Atas nama Pemerintah Provinsi Sumatera Barat, Mahyeldi menyampaikan apresiasi kepada RSUP Dr. M. Djamil Padang, Kolegium Ilmu Bedah, Perhimpunan Ahli Bedah Indonesia, para narasumber, serta seluruh pihak yang berkontribusi dalam penyelenggaraan kegiatan tersebut.

Baca Juga:  Mahyeldi Apresiasi Pengabdian Nur Khazim, Ketua PTA Padang Pindah Tugas ke Palembang

“Kegiatan ini merupakan langkah penting dalam meningkatkan mutu pelayanan kesehatan dan memperkuat kapasitas tenaga medis, khususnya di Sumatera Barat,” katanya.

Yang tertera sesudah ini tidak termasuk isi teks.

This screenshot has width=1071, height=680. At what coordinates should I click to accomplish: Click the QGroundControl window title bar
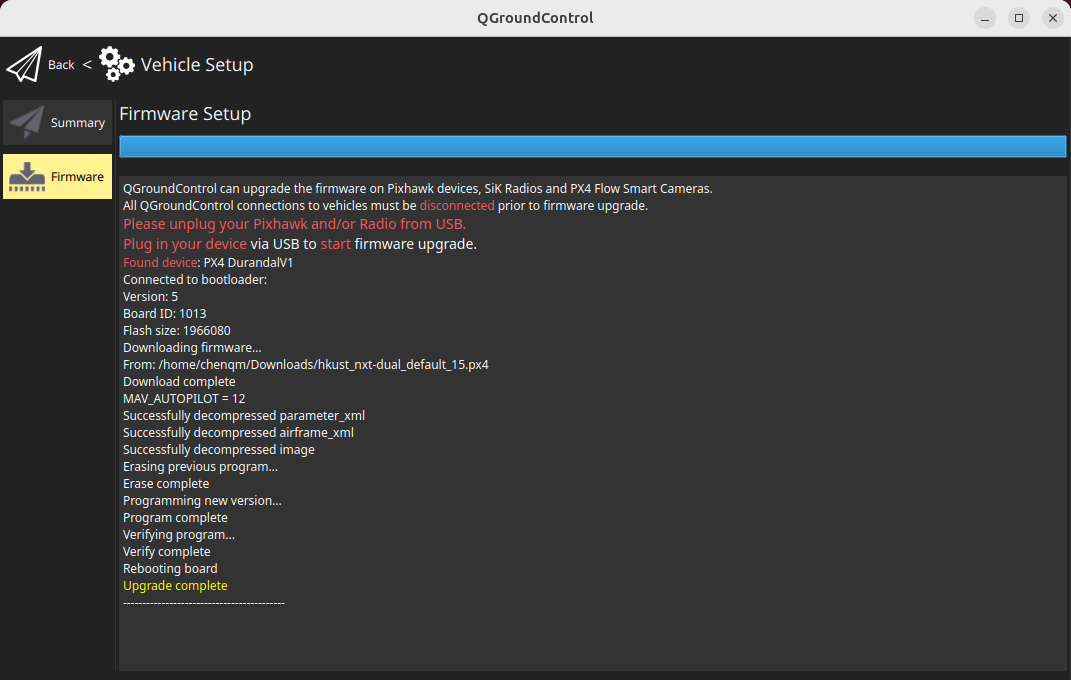tap(535, 18)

Mahyeldi mengingatkan kanker kolorektal masih menjadi salah satu tantangan kesehatan global yang serius. Menurutnya, tren peningkatan jumlah penderita pada usia yang semakin muda harus menjadi perhatian bersama.

“Kanker kolorektal merupakan salah satu jenis kanker dengan jumlah kasus tertinggi di dunia. Yang menjadi perhatian kita, usia penderita saat ini semakin muda. Ini harus menjadi perhatian serius semua pihak,” ujarnya.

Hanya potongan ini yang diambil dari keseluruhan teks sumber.